**EXTRACTED DATA**
┄┄┄┄┄┄

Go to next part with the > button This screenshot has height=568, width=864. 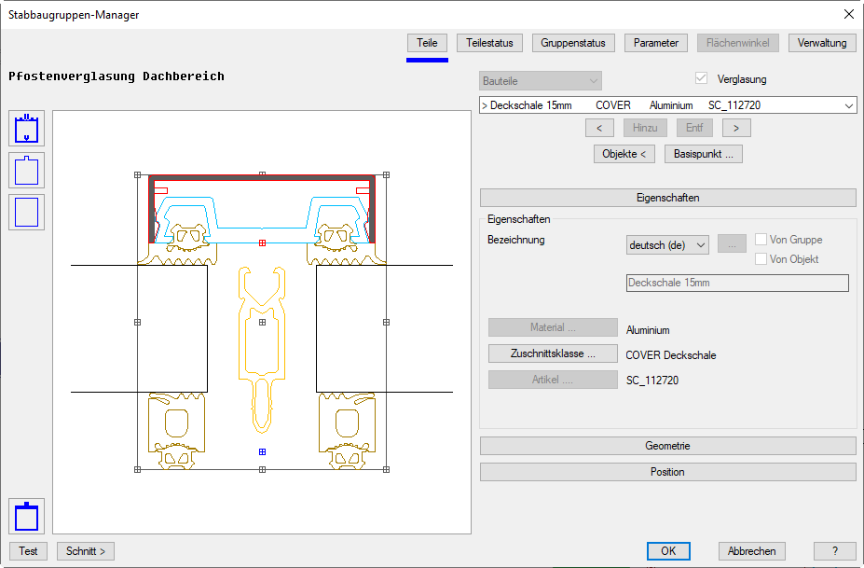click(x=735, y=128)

┄┄┄┄┄┄

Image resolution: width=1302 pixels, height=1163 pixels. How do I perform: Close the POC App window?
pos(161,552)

┄┄┄┄┄┄

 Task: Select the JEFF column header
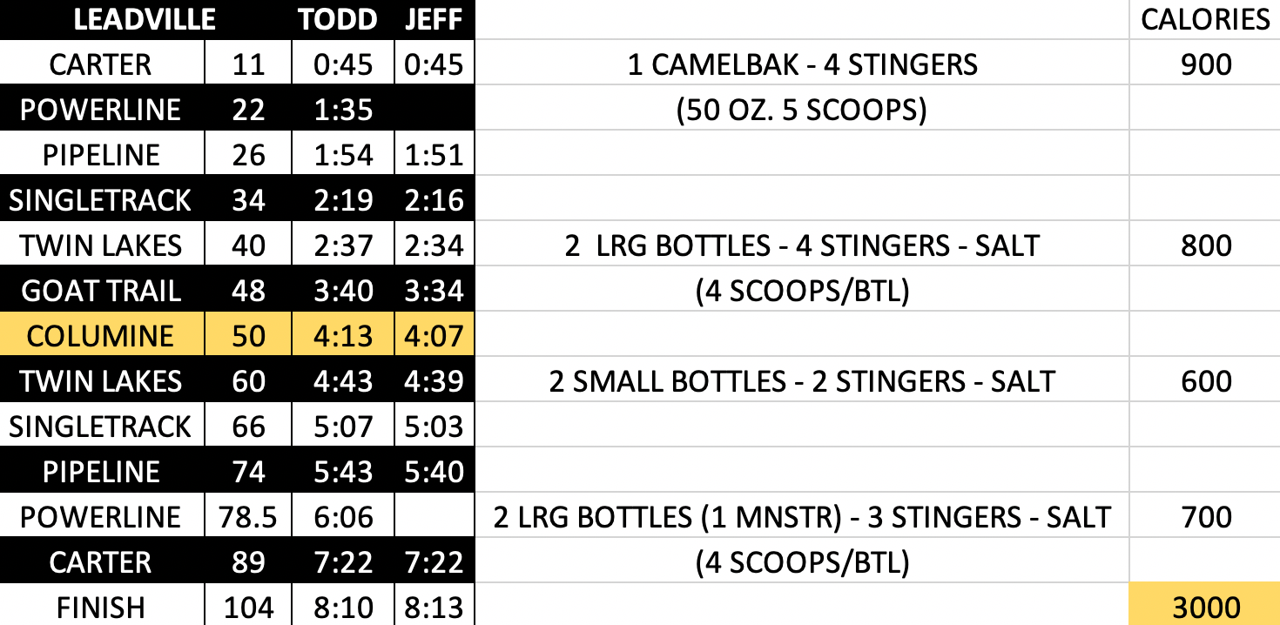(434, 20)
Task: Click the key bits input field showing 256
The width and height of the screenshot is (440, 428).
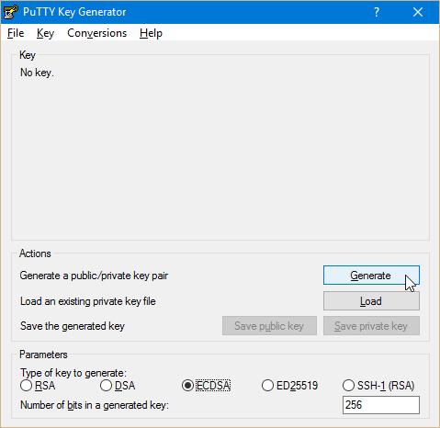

┄┄┄┄┄┄

**AIM OF THE EXERCISE**
Taking the lines above, repeat exactly those from the line that contains "Task: Click the" through the line that contains "The width and", and both of those lines as well. Include nothing else.

**WORKED SOLUTION**
Task: Click the key bits input field showing 256
The width and height of the screenshot is (440, 428).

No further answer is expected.